State how many lines of the listing below include the word "computer". Give only the number.

Record excerpts ->

· · · · · · ·

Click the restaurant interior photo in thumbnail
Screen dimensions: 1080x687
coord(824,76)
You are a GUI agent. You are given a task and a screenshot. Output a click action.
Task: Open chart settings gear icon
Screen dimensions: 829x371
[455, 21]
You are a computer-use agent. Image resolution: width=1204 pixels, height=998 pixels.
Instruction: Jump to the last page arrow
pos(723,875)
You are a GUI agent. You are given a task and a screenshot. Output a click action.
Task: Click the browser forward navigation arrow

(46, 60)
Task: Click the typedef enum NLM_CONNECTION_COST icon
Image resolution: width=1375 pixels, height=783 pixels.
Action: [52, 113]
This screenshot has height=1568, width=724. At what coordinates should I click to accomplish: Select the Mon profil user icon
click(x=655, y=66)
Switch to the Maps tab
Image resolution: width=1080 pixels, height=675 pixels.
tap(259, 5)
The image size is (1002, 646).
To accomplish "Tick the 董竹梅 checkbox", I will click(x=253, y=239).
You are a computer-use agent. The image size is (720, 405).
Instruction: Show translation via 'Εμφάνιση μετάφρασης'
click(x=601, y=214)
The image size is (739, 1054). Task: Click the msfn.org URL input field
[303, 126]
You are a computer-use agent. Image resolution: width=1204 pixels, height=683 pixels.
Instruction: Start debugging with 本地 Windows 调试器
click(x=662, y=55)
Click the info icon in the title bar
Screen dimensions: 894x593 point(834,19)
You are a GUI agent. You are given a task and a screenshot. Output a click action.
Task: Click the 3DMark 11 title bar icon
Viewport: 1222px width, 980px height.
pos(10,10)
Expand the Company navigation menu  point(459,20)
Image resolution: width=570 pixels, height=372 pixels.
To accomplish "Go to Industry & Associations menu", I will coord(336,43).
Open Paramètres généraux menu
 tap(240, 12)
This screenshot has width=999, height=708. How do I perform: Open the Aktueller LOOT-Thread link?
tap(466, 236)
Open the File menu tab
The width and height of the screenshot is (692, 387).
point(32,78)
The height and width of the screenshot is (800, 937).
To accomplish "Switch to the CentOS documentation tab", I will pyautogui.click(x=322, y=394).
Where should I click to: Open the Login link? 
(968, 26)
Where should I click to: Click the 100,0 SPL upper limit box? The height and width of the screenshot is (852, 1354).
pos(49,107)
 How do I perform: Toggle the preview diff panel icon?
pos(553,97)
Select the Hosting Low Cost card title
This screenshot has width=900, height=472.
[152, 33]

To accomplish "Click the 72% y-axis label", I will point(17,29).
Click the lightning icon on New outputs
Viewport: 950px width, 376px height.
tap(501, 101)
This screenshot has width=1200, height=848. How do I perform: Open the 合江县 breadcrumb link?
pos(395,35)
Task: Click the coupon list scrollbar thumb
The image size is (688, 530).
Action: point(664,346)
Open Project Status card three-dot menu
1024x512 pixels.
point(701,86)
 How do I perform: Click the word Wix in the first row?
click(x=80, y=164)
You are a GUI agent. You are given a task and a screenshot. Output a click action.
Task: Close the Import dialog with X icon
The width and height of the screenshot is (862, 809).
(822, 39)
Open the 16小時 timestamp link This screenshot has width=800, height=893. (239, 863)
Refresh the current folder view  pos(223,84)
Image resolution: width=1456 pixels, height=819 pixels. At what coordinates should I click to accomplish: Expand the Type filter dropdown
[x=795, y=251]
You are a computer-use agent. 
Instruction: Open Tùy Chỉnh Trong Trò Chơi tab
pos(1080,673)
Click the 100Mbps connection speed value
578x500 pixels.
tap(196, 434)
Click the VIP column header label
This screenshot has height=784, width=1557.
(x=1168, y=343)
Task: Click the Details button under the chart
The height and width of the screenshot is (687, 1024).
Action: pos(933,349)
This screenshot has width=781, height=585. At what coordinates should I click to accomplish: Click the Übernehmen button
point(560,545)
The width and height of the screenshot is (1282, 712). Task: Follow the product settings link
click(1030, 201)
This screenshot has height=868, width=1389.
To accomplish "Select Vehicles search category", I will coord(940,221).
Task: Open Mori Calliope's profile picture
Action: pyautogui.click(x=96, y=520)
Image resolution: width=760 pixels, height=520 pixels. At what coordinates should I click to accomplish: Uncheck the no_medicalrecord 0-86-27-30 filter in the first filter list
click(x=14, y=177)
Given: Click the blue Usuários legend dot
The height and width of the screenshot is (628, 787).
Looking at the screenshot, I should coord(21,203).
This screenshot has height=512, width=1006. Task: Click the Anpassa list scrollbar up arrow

· · · · · · ·

Result below ->
4